Below are some potential implications for physicians who choose to disregard a non-compete agreement: 

  • Legal Action – Perhaps the most serious risk is the possibility of legal action from a former employer. In some cases, courts may order the physician to pay monetary damages for breaching the contract.
  • Job Loss – Violating a non-compete clause can almost certainly lead to termination from the current role, especially if the employer views it as a breach of trust or policy.
  • Reputational Damage – Colleagues and future employers may view a physician who disregards contractual obligations as unprofessional, which can lead to lasting damage to their reputation within the medical community.

Each of these outcomes carries weight and should be carefully weighed against the perceived benefits of breaking the agreement.

Your key takeaway

Non-compete clauses place significant constraints on physicians’ career mobility—restricting where they can work, the scope of their practice, and even their ability to launch a private practice or maintain continuity of care with patients. These agreements often fuel dissatisfaction and burnout by reducing physicians’ bargaining power, delaying career transitions, and sometimes compelling them to remain in unfavorable positions or relocate. In response, there is increasing legal and regulatory momentum to ban or limit non-compete clauses in healthcare, with the FTC and several states pushing reforms—though these efforts continue to face legal hurdles.

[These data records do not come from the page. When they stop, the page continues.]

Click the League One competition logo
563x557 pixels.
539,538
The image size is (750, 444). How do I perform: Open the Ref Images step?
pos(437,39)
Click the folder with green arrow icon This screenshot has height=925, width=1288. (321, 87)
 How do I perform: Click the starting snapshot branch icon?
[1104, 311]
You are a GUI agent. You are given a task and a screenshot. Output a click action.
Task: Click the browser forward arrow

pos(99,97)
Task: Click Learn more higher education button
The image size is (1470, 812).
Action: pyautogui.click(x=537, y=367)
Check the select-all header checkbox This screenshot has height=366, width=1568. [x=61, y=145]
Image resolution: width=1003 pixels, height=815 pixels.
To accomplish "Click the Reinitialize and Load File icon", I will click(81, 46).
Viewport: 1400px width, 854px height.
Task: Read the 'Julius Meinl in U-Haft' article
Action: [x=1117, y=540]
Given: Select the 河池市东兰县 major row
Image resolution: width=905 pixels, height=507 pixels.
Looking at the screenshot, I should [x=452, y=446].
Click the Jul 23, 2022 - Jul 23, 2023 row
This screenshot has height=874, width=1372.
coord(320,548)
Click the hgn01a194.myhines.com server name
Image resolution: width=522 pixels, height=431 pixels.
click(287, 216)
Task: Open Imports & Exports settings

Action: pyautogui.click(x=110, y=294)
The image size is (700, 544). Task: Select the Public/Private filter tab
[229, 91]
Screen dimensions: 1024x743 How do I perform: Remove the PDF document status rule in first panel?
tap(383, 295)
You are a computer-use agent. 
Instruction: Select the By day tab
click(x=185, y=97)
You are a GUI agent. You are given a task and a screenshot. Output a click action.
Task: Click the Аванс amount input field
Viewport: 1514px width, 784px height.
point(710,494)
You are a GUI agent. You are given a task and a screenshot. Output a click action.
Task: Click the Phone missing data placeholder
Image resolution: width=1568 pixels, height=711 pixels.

Non-compete agreements are not gone yet, but they are controversial

Non-compete agreements remain in effect for now, but they continue to stir debate. While some legal and regulatory efforts have challenged their use, these clauses have not been eliminated entirely and still appear in many physician contracts. For any physician facing a job offer that includes a non-compete, it’s essential to weigh the potential benefits and limitations carefully. Depending on one’s long-term goals and local job market, agreeing to such terms may not always be in their best interest.

On Sermo, physicians can share their experiences with non-compete agreements, seek the advice of their peers, and discuss how to navigate non-competes in their contracts while laws vary widely and continue to evolve. Join the physician community to add your thoughts to the ongoing discussion.

People also ask

What does the geographic scope of a non-compete clause define?

This portion of the agreement defines the geographic parameters that a physician is restricted from taking a job within while they work for their current employer. In other words, an employer might require that an employee not take a job from a competitor within a 5-mile radius of their location. 

What is the typical duration for a physician non-compete agreement?

Generally speaking, these agreements tend to remain in effect for a period of about 1 to 2 years after they are signed.

What activities can be restricted under a physician non-compete agreement?

Any activity that involves a physician potentially accepting a job from a competitor may be restricted. However, there are limits to how much these agreements can restrict one’s free speech rights.

What is a buyout clause in a non-compete agreement?

Some non-compete agreements will include a buyout clause that allows the physician to pay a certain amount of money to get out of the non-compete agreement even after they have already entered it. That money is paid to the employer to be freed from the constraints of the non-compete agreement.